Wellington
"Le vent a failli nous renverser, et le café nous a remis debout — Wellington en une seule phrase."
Wellington est petite, escarpée, et entièrement caféinée. La capitale s’enroule autour d’un port au bas de l’Île du Nord, et le vent qui s’engouffre par le détroit de Cook est une présence permanente — les habitants s’y penchent dedans comme si c’était un trait de caractère plutôt qu’un phénomène météorologique. Nous avons pris le funiculaire depuis Lambton Quay jusqu’au Jardin Botanique et regardé en contrebas une ville qui a réussi à faire tenir une culture de rang mondial dans quelques kilomètres carrés entièrement praticables à pied.
Te Papa, le musée national, était extraordinaire — gratuit, interactif, et d’une richesse rare, qu’il s’agisse de la culture maorie ou de la science sismique. Cuba Street était l’artère créative de la ville : disquaires, boutiques vintage, bars à bières artisanales, et une fontaine à seaux qui éclabousse tout le monde avec une impartialité parfaite.
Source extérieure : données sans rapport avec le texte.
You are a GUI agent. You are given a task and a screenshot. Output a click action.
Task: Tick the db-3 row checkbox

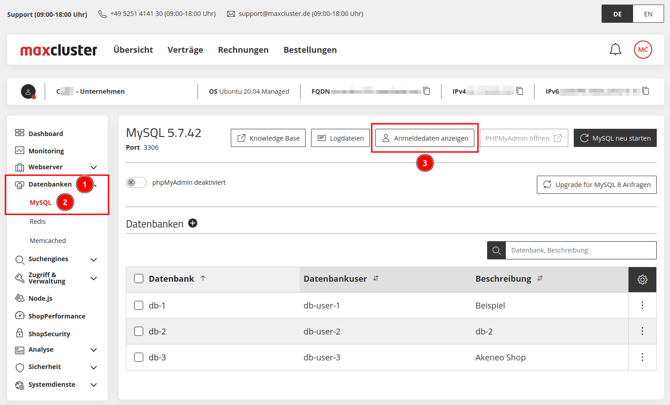click(x=139, y=357)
Nous avons mangé dans des restaurants qui tiendraient sans rougir dans des villes dix fois plus grandes, bu un café à la hauteur de Melbourne, et visité le Weta Workshop, là où sont nées les créatures de la Terre du Milieu. La marche côtière vers la colonie de lions de mer de Red Rocks nous a offert un littoral sauvage et des otaries affalées dans les embruns.
Quand y aller : De décembre à mars pour le temps le plus doux et le plus clément. Wellington est venteuse toute l’année — autant l’accepter. Le calendrier culturel atteint son apogée en février et mars. L’hiver est frais, mais la vie culturelle en intérieur est florissante. La fontaine à seaux de Cuba Street fonctionne par tous les temps, ce qui est assez révélateur.